*** INFORMATION SUPPLIED ***

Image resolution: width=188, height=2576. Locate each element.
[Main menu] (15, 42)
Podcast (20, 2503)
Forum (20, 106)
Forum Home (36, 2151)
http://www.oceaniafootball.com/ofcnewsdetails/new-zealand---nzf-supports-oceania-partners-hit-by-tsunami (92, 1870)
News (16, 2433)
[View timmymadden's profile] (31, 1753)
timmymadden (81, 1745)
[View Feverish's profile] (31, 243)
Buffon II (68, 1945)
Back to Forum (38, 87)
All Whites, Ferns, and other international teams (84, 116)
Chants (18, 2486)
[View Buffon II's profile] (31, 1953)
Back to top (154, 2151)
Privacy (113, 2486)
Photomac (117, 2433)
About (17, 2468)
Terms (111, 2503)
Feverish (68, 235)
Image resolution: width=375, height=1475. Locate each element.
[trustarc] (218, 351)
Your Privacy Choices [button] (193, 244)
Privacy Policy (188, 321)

*** End of INFORMATION SUPPLIED ***
*** INFORMATION SUPPLIED ***

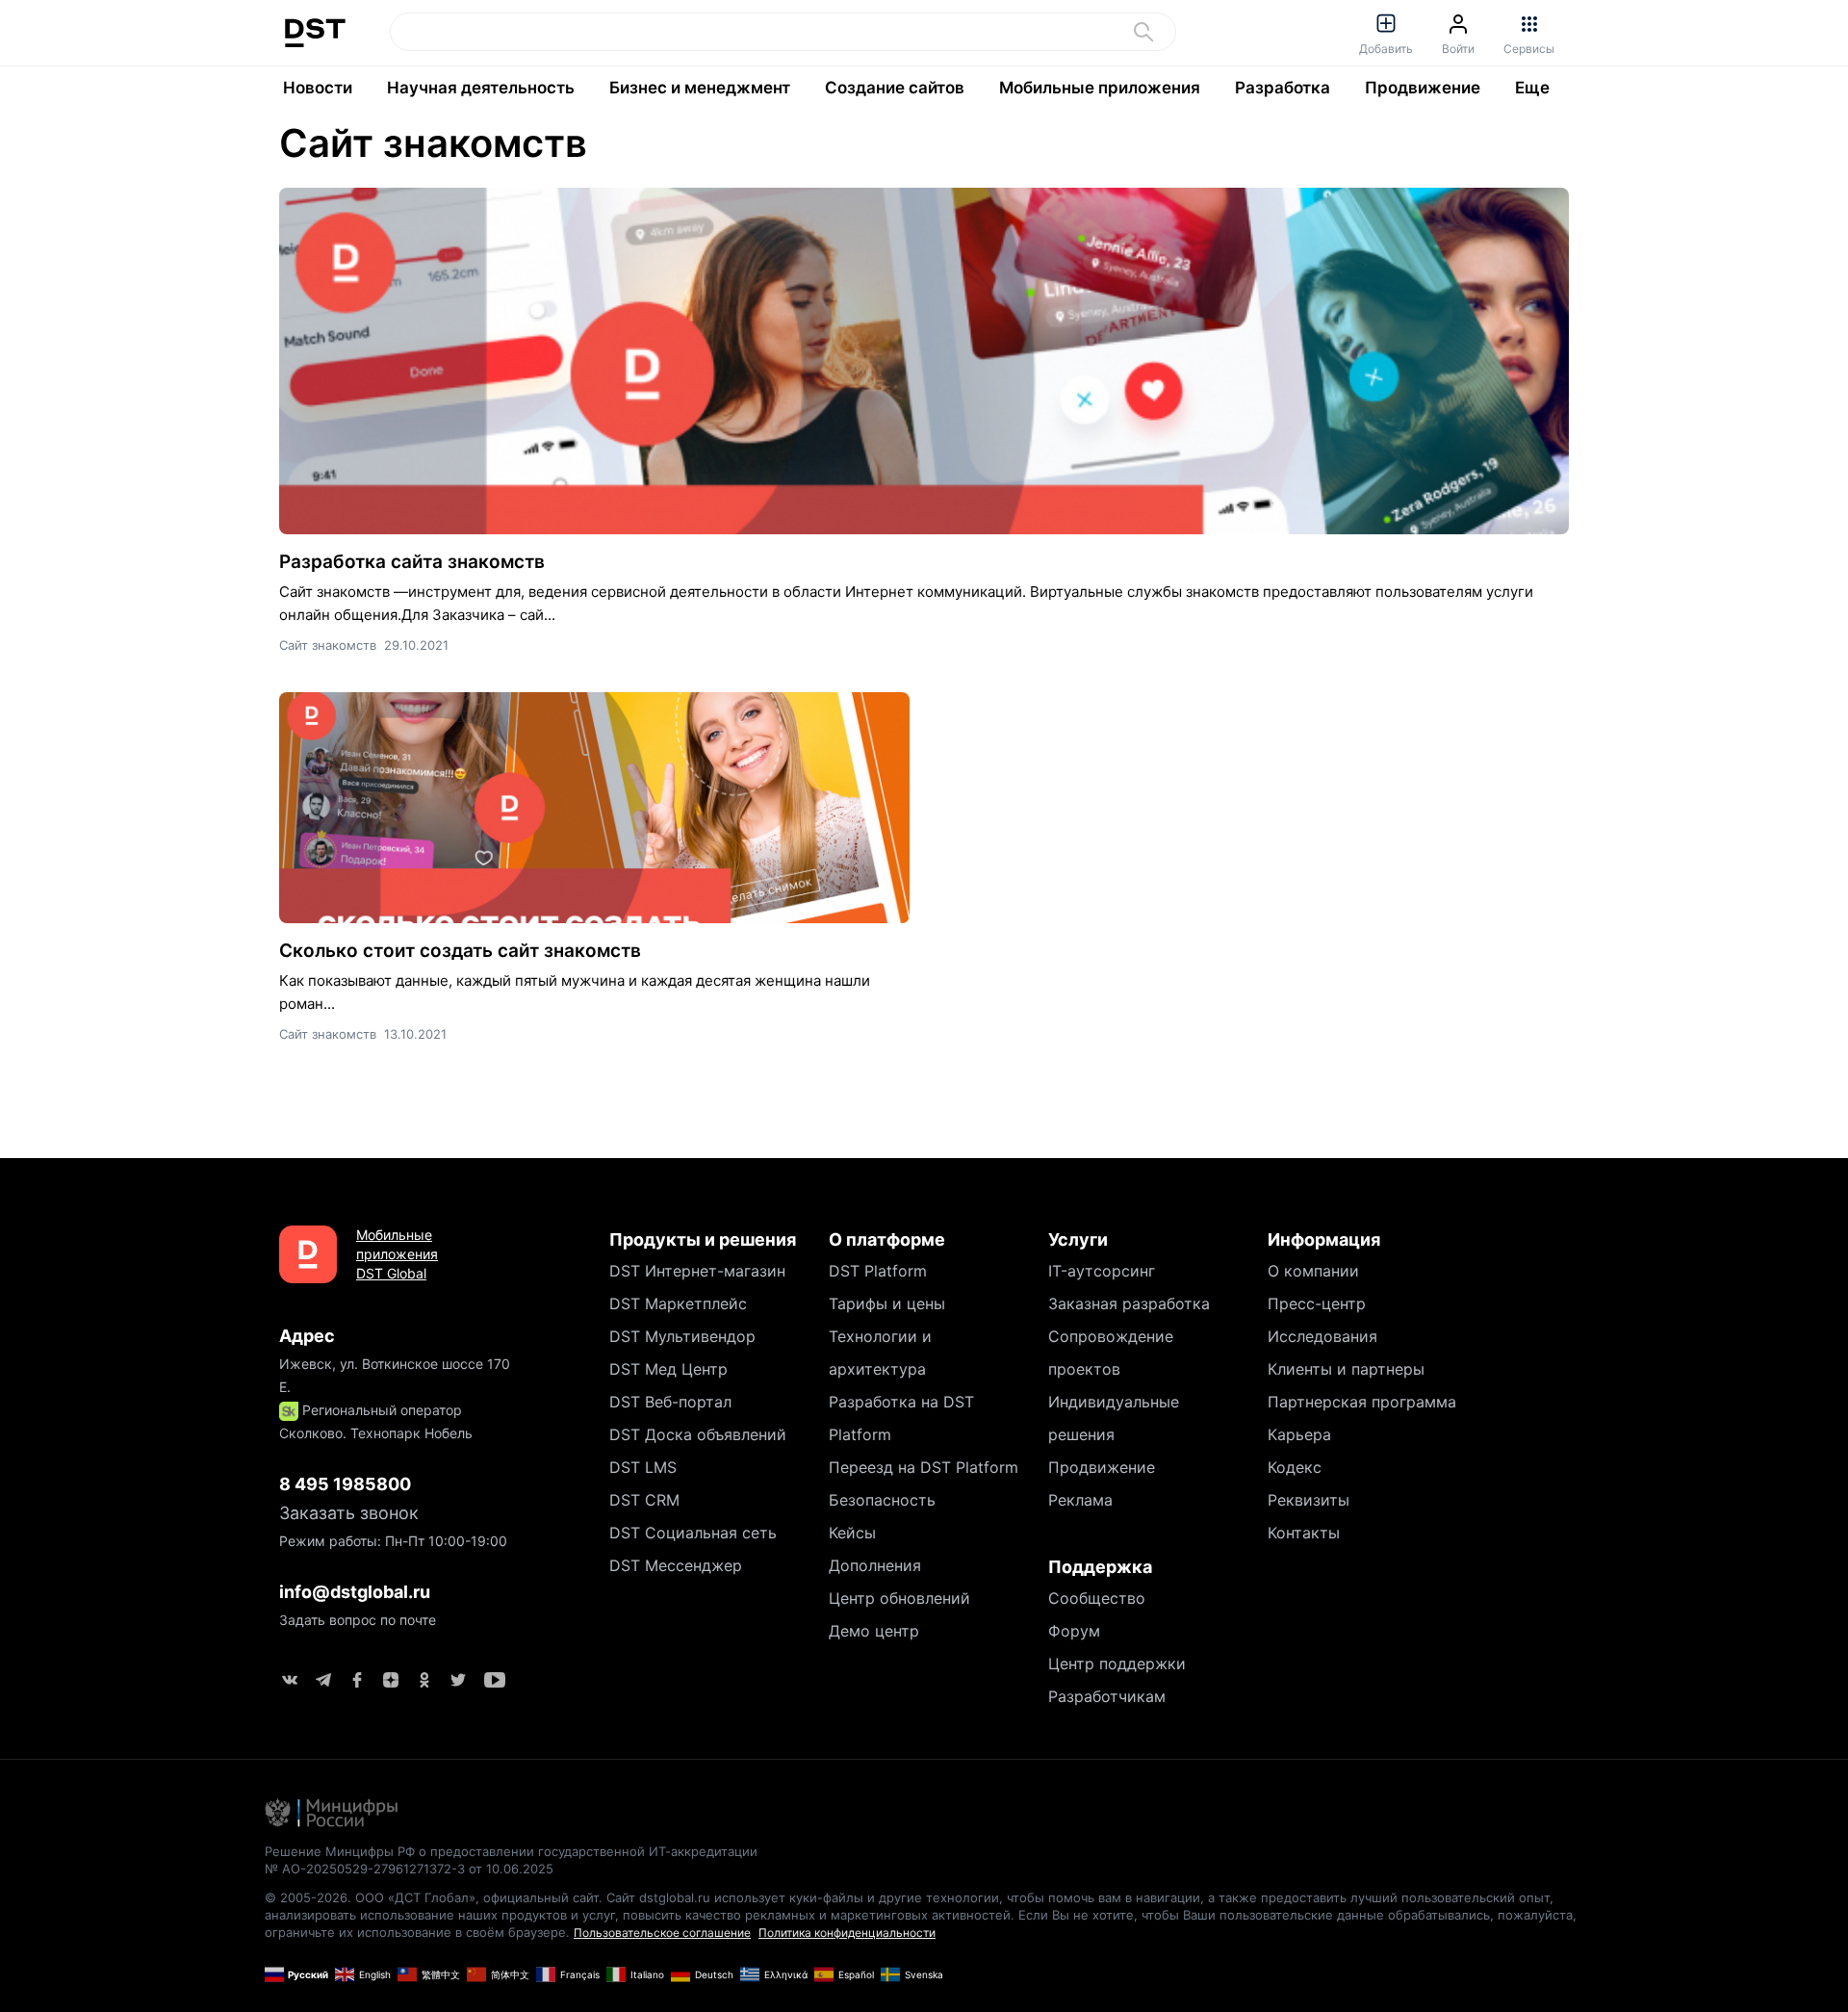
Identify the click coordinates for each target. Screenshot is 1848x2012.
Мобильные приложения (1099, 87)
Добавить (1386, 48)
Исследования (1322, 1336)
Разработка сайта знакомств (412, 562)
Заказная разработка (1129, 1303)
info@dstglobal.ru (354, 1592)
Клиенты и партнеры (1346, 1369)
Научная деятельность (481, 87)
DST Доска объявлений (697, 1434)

*** End of INFORMATION SUPPLIED ***
*** INFORMATION SUPPLIED ***

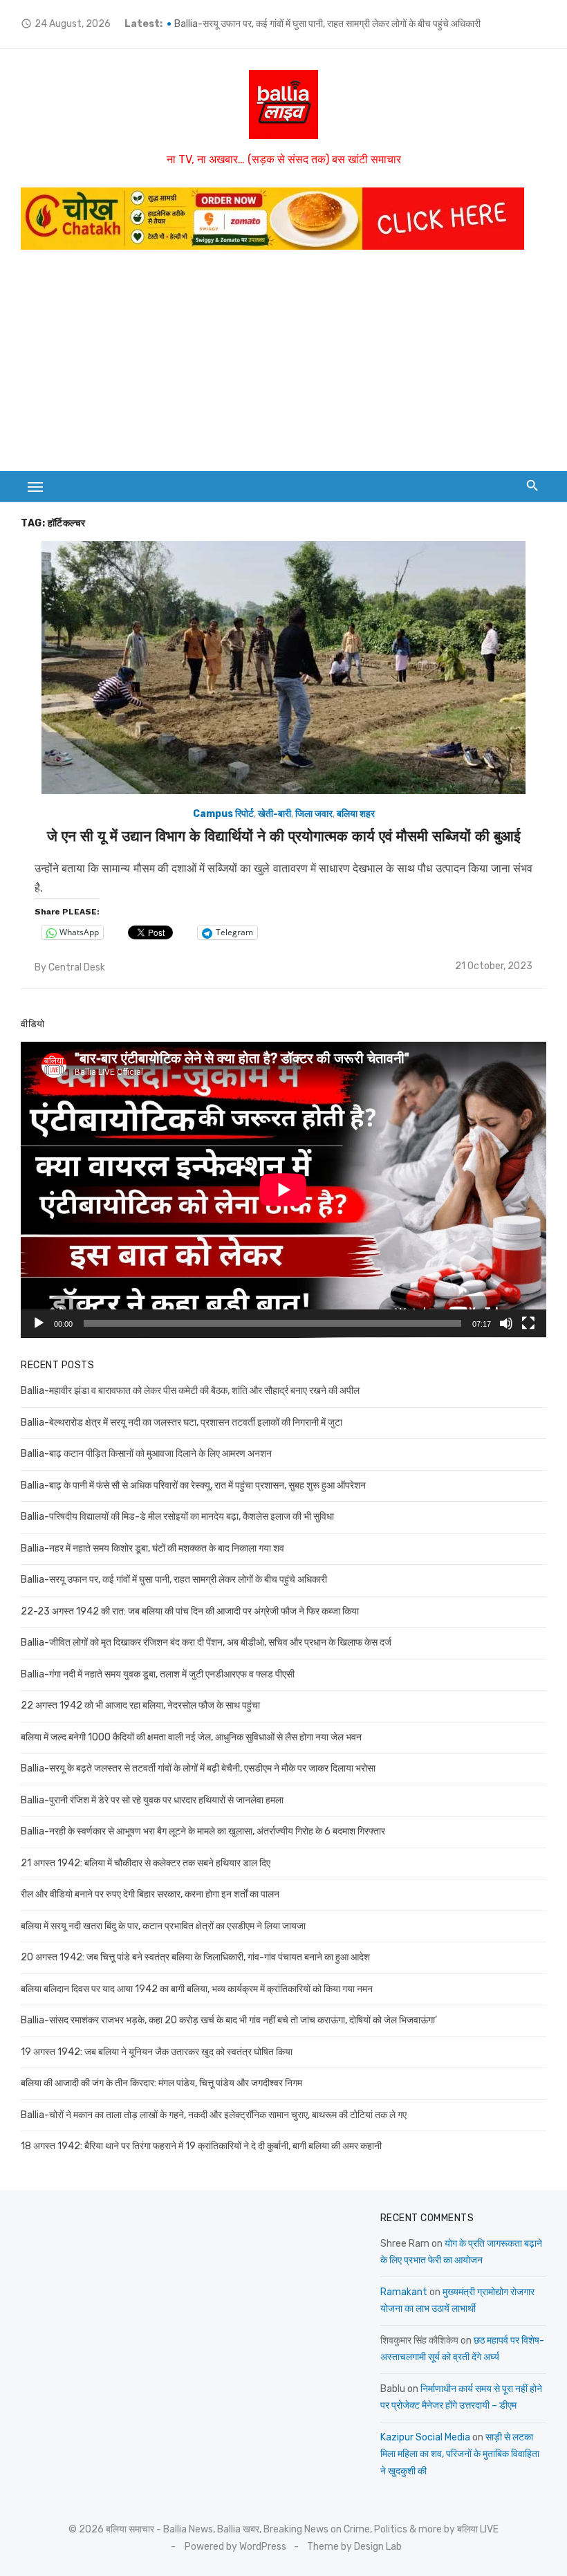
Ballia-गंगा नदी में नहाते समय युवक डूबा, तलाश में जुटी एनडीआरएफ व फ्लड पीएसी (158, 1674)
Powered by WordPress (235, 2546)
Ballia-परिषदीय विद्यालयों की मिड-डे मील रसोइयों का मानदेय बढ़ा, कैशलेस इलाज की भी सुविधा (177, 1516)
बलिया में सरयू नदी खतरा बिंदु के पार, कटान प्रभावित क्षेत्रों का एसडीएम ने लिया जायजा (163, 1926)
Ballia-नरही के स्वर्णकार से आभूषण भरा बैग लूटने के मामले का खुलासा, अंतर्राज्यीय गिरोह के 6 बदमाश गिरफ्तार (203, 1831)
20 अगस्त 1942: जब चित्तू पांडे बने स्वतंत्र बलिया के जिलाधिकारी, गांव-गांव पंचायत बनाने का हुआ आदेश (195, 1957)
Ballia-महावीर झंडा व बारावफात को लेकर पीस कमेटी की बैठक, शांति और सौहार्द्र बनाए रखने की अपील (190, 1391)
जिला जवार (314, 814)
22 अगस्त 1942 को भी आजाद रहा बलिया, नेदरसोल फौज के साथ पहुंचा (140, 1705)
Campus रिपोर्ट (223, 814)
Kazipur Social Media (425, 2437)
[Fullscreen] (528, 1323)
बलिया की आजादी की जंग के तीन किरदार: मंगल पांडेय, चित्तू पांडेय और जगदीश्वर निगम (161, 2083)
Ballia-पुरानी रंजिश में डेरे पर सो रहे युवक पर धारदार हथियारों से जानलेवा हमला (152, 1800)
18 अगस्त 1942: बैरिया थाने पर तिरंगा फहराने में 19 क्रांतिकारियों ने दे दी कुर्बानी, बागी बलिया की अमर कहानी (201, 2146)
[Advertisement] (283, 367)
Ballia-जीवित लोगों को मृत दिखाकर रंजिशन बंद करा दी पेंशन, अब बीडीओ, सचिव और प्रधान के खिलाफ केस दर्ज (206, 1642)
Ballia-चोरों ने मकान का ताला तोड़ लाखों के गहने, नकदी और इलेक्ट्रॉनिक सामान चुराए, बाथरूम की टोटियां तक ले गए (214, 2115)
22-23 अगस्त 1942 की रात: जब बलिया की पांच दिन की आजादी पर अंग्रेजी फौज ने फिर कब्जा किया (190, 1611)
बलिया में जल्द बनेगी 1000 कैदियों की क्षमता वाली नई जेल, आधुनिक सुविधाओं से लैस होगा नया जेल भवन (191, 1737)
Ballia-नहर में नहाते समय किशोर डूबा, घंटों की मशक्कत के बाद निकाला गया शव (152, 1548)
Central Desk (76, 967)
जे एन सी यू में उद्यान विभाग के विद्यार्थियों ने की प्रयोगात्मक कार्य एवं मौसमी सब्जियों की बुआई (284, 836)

*** End of INFORMATION SUPPLIED ***

*TASK REQUIREMENTS*: How many of the lines in these entries hold "Privacy"? Report only the count.

*RESPONSE TO THIS TASK*: 3